Kayaker journeys 3,000km to promote rights of asylum seekers

A Frenchman has reached the halfway point in a kayaking voyage from Tunisia to Brussels, where he hopes to present a petition for asylum seekers’ rights to the European Parliament

A year after setting out on the 3,000km journey, Frenchman Alexandre Georges has arrived in Rome on his quest to present a petition in Brussels for a better and more standardised system for asylum claims.

Georges believes claimants are treated inhumanely, particularly in certain European countries.

The first stage of Georges’ journey replicated the Mediterranean crossing that Human Rights Watch estimates has claimed the lives of 13,500 people trying to reach Europe in unseaworthy boats since 1998.

The 44-year-old former office worker was born in Paris and moved to Canada in his twenties, where he became sensitised to the treatment of paperless migrants. He returned to Europe in 2009 and has since used up all his savings to fund his Kayak for the Right to Life project.

Georges believes the creation of a single agency to manage accommodation centres and process asylum claims across the continent could save billions of pounds, while ensuring a system that respects human rights.

The EU already has a single agency to police its borders, but management of immigrants claiming asylum once they arrive is currently in the hands of each member state, under the Dublin II Regulation. Agreed in 2003 between all EU countries as well as Iceland and Norway, the regulation says that asylum seekers must make a claim in the first EU state they enter. However, Georges and other activists say that some countries are much worse at handling asylum seekers than others, so believe a Europe-wide agency could pull up standards. This also has come from within the EU itself, with commissioner for home affairs Cecilia Malmstrom calling for a common agency since 2010.
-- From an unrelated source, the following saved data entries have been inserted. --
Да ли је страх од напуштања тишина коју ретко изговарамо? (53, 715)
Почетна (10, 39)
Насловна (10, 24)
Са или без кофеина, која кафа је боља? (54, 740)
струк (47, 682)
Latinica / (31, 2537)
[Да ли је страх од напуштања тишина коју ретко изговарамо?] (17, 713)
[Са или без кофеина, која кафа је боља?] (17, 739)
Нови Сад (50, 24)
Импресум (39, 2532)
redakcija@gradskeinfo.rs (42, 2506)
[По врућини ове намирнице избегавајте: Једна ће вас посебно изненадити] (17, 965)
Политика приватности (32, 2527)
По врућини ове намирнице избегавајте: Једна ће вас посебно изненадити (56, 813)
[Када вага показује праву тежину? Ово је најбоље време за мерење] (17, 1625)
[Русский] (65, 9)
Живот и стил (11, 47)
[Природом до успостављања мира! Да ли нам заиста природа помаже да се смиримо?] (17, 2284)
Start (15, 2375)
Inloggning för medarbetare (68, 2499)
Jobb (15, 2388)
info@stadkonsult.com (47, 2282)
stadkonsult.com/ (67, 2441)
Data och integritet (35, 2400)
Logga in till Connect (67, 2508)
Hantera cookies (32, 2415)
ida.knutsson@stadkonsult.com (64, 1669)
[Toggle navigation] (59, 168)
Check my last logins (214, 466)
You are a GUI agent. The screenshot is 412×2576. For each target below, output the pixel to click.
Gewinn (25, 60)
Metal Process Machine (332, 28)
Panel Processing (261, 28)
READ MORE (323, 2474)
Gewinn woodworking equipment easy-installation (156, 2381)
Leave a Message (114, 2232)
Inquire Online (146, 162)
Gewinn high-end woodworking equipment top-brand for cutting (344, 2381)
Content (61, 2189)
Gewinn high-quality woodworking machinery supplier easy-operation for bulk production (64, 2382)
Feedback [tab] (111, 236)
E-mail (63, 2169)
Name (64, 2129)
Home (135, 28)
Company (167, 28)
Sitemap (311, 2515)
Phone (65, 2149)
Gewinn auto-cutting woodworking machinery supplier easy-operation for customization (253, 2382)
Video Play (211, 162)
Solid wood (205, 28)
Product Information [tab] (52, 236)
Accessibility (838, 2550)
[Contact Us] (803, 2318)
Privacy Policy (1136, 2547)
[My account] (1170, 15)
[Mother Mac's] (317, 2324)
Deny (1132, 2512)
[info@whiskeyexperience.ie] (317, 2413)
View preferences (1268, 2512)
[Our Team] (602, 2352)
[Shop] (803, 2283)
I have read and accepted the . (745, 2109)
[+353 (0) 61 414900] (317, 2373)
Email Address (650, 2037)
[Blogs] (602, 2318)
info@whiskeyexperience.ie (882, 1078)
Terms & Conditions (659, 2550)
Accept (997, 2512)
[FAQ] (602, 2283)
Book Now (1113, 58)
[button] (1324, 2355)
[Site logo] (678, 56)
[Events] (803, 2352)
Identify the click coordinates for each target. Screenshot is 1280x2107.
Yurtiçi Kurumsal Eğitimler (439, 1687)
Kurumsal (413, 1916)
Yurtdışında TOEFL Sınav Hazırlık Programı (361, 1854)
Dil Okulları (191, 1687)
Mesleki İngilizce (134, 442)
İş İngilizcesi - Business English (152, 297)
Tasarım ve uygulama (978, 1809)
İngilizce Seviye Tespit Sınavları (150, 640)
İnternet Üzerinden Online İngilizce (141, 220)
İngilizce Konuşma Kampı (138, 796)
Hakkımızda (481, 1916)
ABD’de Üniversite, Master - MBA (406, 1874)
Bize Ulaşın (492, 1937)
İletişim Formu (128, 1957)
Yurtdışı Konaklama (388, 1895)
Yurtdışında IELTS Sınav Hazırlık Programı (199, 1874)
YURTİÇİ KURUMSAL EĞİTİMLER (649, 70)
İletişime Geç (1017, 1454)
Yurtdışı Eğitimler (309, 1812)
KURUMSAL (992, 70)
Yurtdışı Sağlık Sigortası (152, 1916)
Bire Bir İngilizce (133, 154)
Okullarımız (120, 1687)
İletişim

In September of this year, commissioner Malmstrom reiterated the need for a common system, saying: “The standards for receiving asylum seekers vary considerably between EU countries. There are countries that handle their commitments well. There are countries where reception conditions need to improve.”

As an example of varying standards, Georges highlights a case in December 2011, when the European Court of Justice ruled that the UK could not send an Afghan asylum seeker back to Greece (where he’d first entered Europe before travelling to the UK), because he risked “inhuman treatment” in Greece’s overcrowded detention centres.

Georges’ petition currently has more than 600 signatures. The kayaker plans to continue collecting signatures as he lobbies politicians in Rome over winter, before kayaking up the Italian coast and via the River Rhone to Brussels, where he hopes to present the petition by next summer.